**Problem to work on:**
In this exercise, reproduce all the entries that follow exactly.
(Exercise data begins)
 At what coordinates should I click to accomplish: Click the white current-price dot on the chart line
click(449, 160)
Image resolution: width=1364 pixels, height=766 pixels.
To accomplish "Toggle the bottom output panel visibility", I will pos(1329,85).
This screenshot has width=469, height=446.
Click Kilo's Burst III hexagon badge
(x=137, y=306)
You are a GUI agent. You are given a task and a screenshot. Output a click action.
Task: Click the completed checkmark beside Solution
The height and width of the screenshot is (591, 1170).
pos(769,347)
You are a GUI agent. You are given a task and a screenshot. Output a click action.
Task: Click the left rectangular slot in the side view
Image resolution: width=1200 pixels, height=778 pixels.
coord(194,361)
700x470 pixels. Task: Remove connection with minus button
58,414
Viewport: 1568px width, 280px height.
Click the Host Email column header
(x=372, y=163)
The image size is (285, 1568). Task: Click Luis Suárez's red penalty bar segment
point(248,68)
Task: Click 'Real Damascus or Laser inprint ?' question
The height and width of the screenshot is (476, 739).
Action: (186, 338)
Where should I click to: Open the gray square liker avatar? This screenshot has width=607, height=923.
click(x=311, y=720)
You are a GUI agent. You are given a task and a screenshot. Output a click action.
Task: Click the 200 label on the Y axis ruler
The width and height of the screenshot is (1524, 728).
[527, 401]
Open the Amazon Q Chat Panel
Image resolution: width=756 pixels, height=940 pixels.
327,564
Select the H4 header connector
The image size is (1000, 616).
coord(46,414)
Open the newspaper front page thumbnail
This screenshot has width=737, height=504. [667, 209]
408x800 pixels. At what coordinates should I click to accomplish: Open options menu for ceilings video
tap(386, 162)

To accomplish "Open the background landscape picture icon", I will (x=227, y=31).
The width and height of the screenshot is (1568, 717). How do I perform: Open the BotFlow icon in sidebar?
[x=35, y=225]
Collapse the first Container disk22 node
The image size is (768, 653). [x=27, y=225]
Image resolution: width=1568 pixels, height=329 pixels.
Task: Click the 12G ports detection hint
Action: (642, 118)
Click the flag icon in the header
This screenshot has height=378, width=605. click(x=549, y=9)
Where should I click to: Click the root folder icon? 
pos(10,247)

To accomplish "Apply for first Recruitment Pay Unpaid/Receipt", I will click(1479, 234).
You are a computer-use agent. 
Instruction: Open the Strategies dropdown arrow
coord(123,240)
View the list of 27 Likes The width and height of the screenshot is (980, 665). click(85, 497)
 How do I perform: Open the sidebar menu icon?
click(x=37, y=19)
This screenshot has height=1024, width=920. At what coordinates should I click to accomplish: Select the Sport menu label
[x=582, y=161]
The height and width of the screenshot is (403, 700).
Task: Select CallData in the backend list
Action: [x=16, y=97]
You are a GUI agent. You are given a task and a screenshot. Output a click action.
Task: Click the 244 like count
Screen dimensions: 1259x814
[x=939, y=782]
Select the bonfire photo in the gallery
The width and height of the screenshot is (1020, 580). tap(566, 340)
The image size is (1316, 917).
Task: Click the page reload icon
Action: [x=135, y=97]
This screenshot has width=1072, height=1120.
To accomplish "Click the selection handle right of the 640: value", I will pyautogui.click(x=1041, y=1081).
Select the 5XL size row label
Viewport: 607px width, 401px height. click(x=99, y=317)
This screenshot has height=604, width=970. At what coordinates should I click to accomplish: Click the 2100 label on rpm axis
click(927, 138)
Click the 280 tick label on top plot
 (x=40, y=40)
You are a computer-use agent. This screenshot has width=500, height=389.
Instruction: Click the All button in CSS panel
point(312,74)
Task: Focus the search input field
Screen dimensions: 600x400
(Exercise data ends)
**Task answer:**
 At what coordinates should I click to accomplish: Click the white current-price dot on the chart line
click(449, 160)
Image resolution: width=1364 pixels, height=766 pixels.
To accomplish "Toggle the bottom output panel visibility", I will pos(1329,85).
This screenshot has width=469, height=446.
Click Kilo's Burst III hexagon badge
(x=137, y=306)
You are a GUI agent. You are given a task and a screenshot. Output a click action.
Task: Click the completed checkmark beside Solution
The height and width of the screenshot is (591, 1170).
pos(769,347)
You are a GUI agent. You are given a task and a screenshot. Output a click action.
Task: Click the left rectangular slot in the side view
Image resolution: width=1200 pixels, height=778 pixels.
coord(194,361)
700x470 pixels. Task: Remove connection with minus button
58,414
Viewport: 1568px width, 280px height.
Click the Host Email column header
(x=372, y=163)
The image size is (285, 1568). Task: Click Luis Suárez's red penalty bar segment
point(248,68)
Task: Click 'Real Damascus or Laser inprint ?' question
The height and width of the screenshot is (476, 739).
Action: (186, 338)
Where should I click to: Open the gray square liker avatar? This screenshot has width=607, height=923.
click(x=311, y=720)
You are a GUI agent. You are given a task and a screenshot. Output a click action.
Task: Click the 200 label on the Y axis ruler
The width and height of the screenshot is (1524, 728).
[527, 401]
Open the Amazon Q Chat Panel
Image resolution: width=756 pixels, height=940 pixels.
327,564
Select the H4 header connector
The image size is (1000, 616).
coord(46,414)
Open the newspaper front page thumbnail
This screenshot has width=737, height=504. [667, 209]
408x800 pixels. At what coordinates should I click to accomplish: Open options menu for ceilings video
tap(386, 162)

To accomplish "Open the background landscape picture icon", I will (x=227, y=31).
The width and height of the screenshot is (1568, 717). How do I perform: Open the BotFlow icon in sidebar?
[x=35, y=225]
Collapse the first Container disk22 node
The image size is (768, 653). [x=27, y=225]
Image resolution: width=1568 pixels, height=329 pixels.
Task: Click the 12G ports detection hint
Action: (642, 118)
Click the flag icon in the header
This screenshot has height=378, width=605. click(x=549, y=9)
Where should I click to: Click the root folder icon? 
pos(10,247)

To accomplish "Apply for first Recruitment Pay Unpaid/Receipt", I will click(1479, 234).
You are a computer-use agent. 
Instruction: Open the Strategies dropdown arrow
coord(123,240)
View the list of 27 Likes The width and height of the screenshot is (980, 665). click(85, 497)
 How do I perform: Open the sidebar menu icon?
click(x=37, y=19)
This screenshot has height=1024, width=920. At what coordinates should I click to accomplish: Select the Sport menu label
[x=582, y=161]
The height and width of the screenshot is (403, 700).
Task: Select CallData in the backend list
Action: [x=16, y=97]
You are a GUI agent. You are given a task and a screenshot. Output a click action.
Task: Click the 244 like count
Screen dimensions: 1259x814
[x=939, y=782]
Select the bonfire photo in the gallery
The width and height of the screenshot is (1020, 580). tap(566, 340)
The image size is (1316, 917).
Task: Click the page reload icon
Action: [x=135, y=97]
This screenshot has width=1072, height=1120.
To accomplish "Click the selection handle right of the 640: value", I will pyautogui.click(x=1041, y=1081).
Select the 5XL size row label
Viewport: 607px width, 401px height. click(x=99, y=317)
This screenshot has height=604, width=970. At what coordinates should I click to accomplish: Click the 2100 label on rpm axis
click(927, 138)
Click the 280 tick label on top plot
 (x=40, y=40)
You are a computer-use agent. This screenshot has width=500, height=389.
Instruction: Click the All button in CSS panel
point(312,74)
Task: Focus the search input field
Screen dimensions: 600x400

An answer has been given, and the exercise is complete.